(DATASET CONTENT):
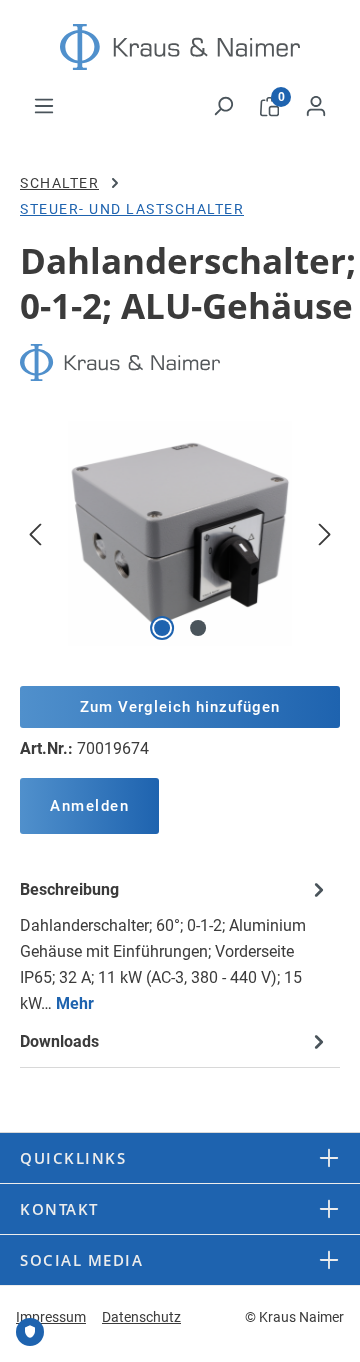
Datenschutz (141, 1317)
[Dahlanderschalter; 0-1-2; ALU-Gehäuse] (179, 533)
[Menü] (44, 106)
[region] (180, 533)
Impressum (51, 1317)
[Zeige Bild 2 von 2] (198, 628)
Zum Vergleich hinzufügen (180, 707)
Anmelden (89, 806)
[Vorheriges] (35, 533)
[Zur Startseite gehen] (180, 47)
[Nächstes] (325, 533)
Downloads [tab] (59, 1041)
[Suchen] (223, 106)
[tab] (175, 946)
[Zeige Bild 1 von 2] (162, 628)
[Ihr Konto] (316, 106)
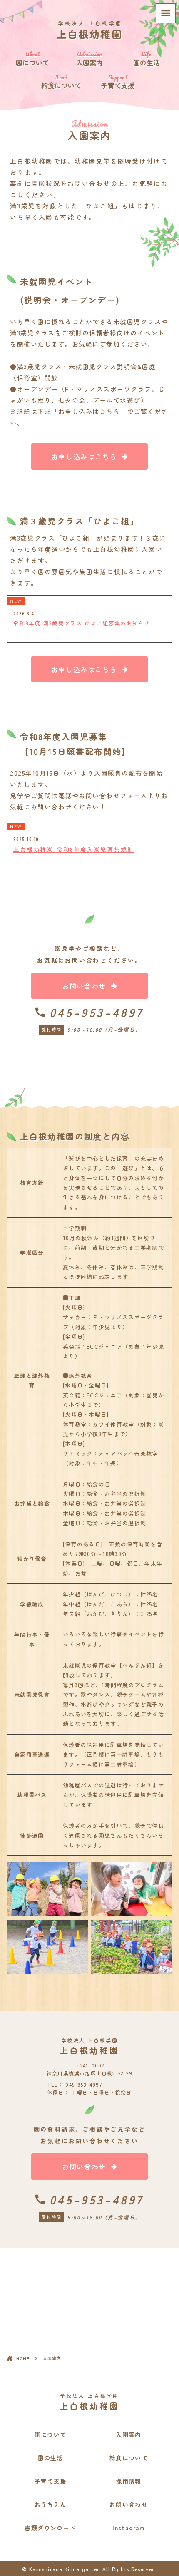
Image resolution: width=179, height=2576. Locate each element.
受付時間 (52, 1029)
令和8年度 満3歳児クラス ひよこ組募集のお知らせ (81, 623)
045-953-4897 (97, 1012)
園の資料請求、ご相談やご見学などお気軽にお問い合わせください (90, 2135)
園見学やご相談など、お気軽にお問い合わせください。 (89, 954)
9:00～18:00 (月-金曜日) (102, 1029)
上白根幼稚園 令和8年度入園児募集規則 (73, 849)
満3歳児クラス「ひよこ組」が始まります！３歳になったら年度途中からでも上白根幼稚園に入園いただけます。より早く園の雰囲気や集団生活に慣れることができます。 (88, 560)
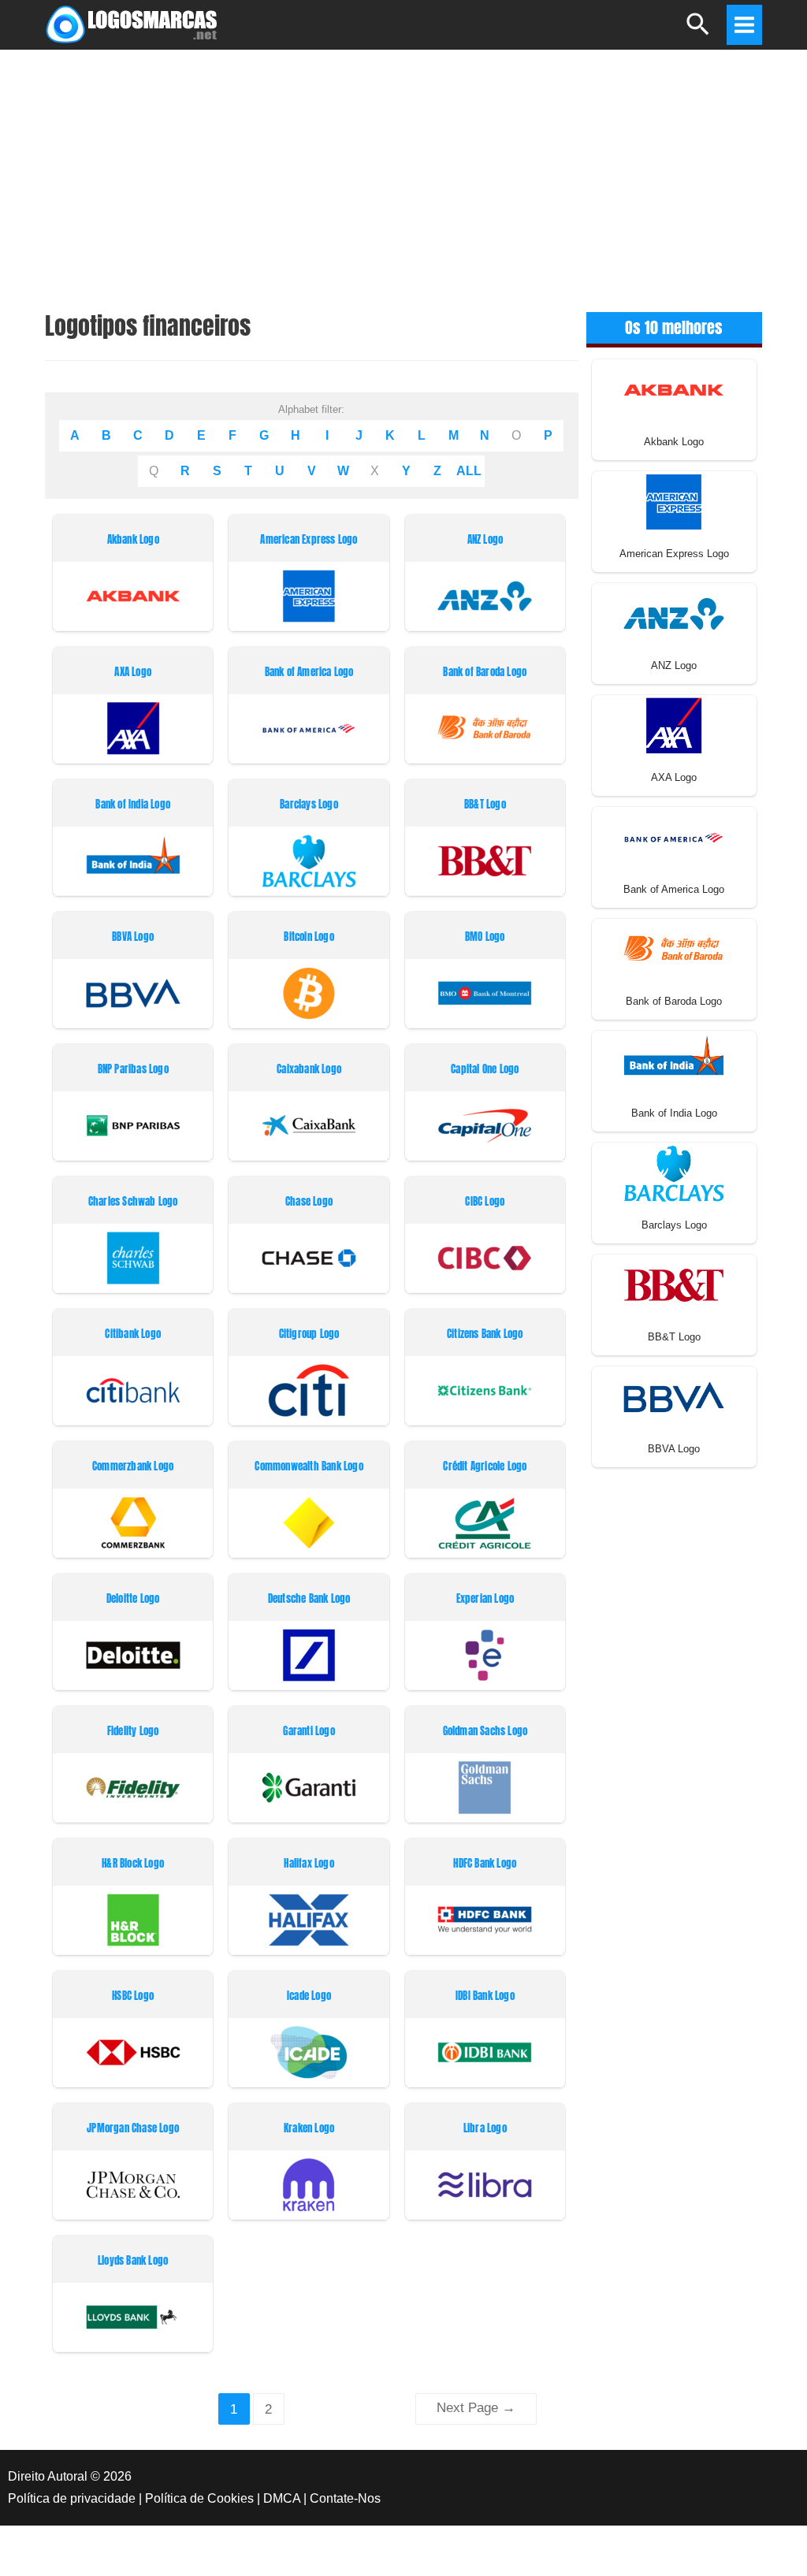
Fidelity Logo (133, 1731)
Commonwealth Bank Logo (309, 1467)
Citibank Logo (133, 1334)
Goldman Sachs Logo (485, 1731)
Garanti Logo (308, 1731)
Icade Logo (309, 1996)
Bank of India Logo (132, 805)
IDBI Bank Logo (485, 1996)
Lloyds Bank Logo (133, 2261)
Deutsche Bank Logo (309, 1599)
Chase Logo (309, 1202)
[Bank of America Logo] (673, 836)
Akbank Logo (133, 540)
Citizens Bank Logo (485, 1334)
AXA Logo (132, 672)
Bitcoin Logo (308, 937)
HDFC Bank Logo (484, 1864)
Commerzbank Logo (132, 1467)
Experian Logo (485, 1599)
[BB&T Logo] (673, 1284)
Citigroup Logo (309, 1334)
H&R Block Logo (133, 1864)
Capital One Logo (485, 1069)
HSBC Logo (133, 1996)
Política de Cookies (199, 2498)
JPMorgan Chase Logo (133, 2129)
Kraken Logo (309, 2129)
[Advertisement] (403, 168)
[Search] (698, 31)
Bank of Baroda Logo (484, 672)
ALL (469, 471)
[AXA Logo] (673, 724)
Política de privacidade (72, 2498)
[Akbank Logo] (673, 389)
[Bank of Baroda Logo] (673, 948)
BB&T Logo (485, 805)
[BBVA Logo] (673, 1396)
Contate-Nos (345, 2498)
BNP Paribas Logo (133, 1069)
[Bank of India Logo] (673, 1060)
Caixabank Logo (309, 1069)
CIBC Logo (484, 1202)
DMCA (281, 2498)
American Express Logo (308, 540)
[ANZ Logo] (673, 612)
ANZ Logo (485, 540)
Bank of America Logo (309, 672)
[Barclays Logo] (673, 1172)
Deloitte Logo (133, 1599)
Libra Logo (485, 2129)
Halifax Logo (308, 1864)
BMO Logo (485, 937)
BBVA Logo (133, 937)
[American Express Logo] (673, 500)
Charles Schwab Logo (133, 1202)
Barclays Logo (309, 805)
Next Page (476, 2407)
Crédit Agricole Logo (484, 1467)
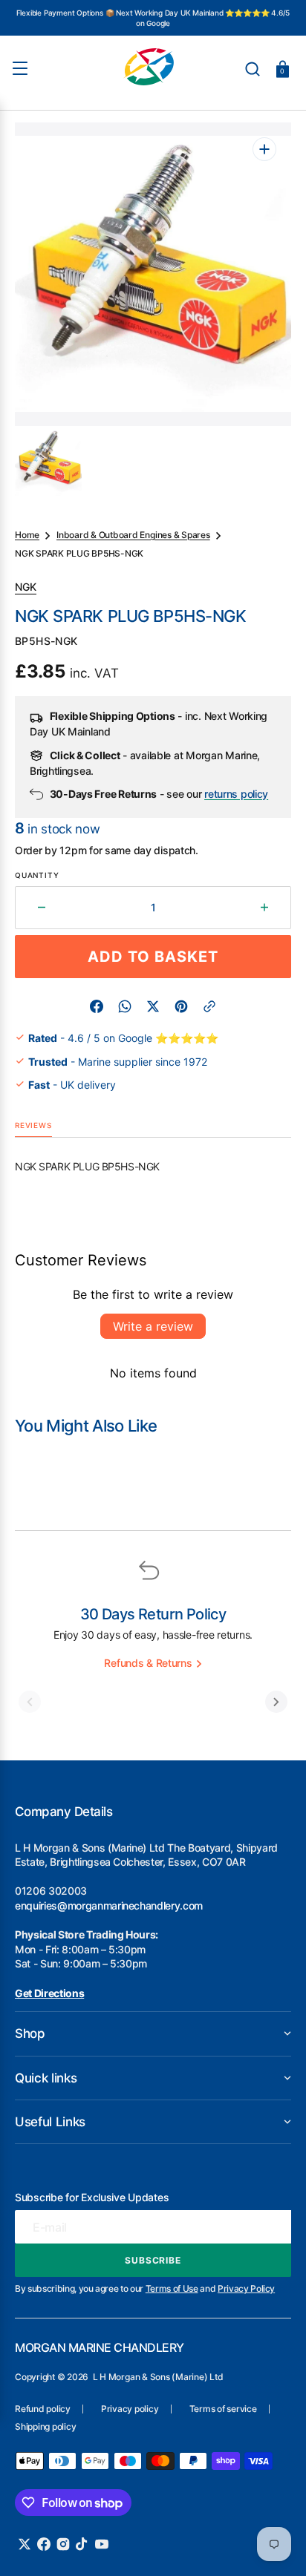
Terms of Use (172, 2288)
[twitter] (153, 1006)
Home (27, 534)
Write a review (153, 1326)
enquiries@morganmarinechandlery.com (109, 1905)
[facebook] (96, 1006)
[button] (252, 69)
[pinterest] (181, 1006)
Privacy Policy (246, 2288)
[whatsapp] (124, 1006)
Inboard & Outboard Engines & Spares (133, 534)
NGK (25, 586)
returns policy (236, 794)
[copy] (209, 1006)
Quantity (37, 875)
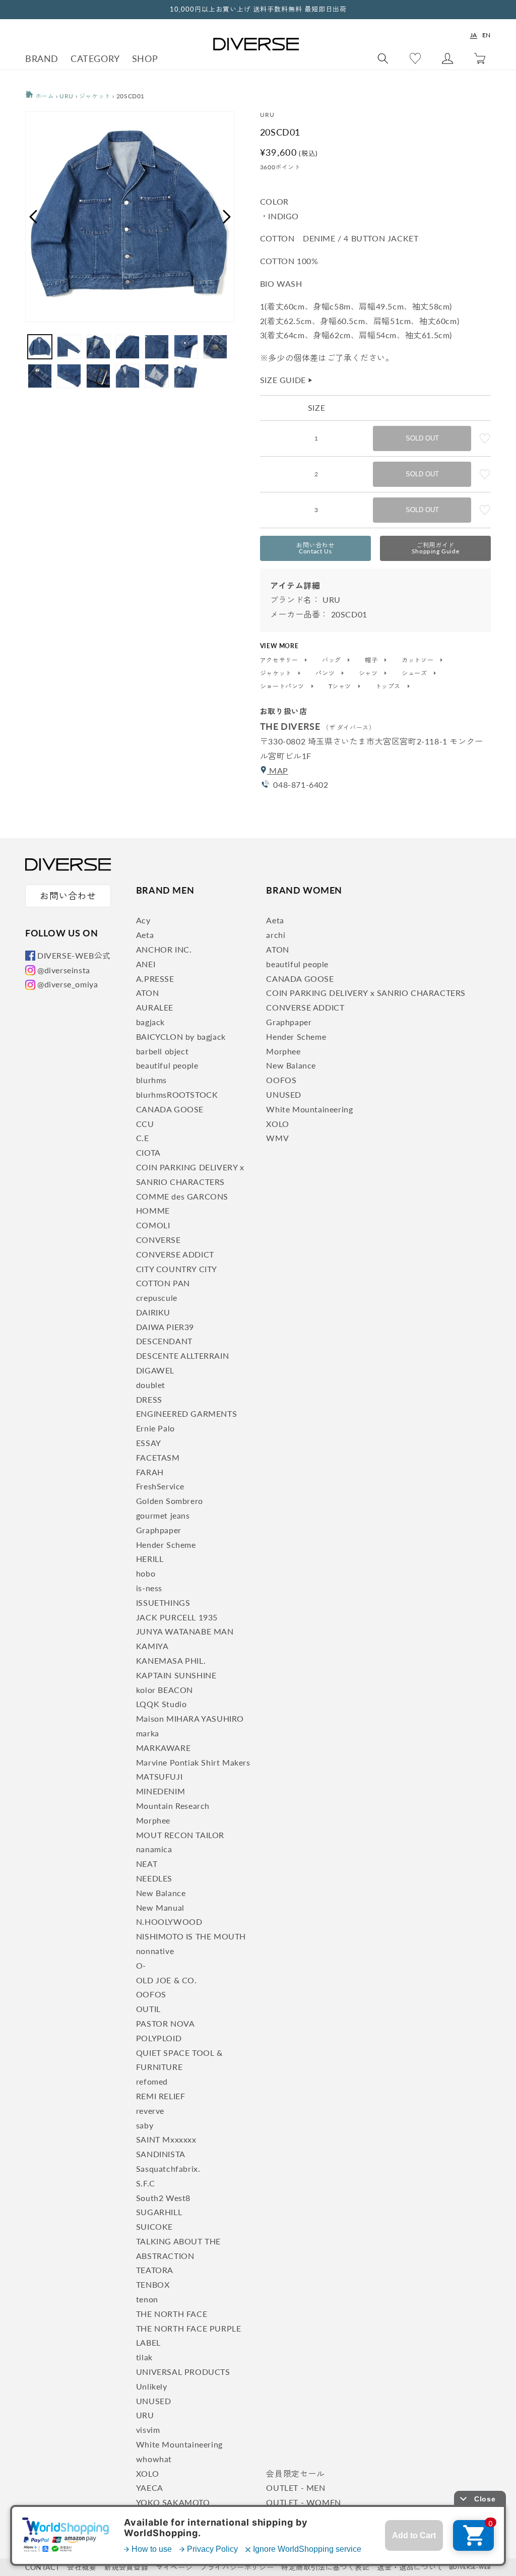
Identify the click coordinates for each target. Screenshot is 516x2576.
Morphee (153, 1820)
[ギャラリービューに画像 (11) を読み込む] (127, 376)
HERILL (150, 1558)
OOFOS (151, 1994)
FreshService (160, 1486)
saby (144, 2125)
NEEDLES (154, 1878)
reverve (150, 2110)
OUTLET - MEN (295, 2487)
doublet (150, 1385)
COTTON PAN (163, 1283)
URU (66, 96)
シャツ (369, 673)
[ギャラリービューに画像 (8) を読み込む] (40, 376)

(WHAT TO PRODUCE):
Say the number of lines in the entries that have the string "each", and only that.

(RESULT BELOW):
2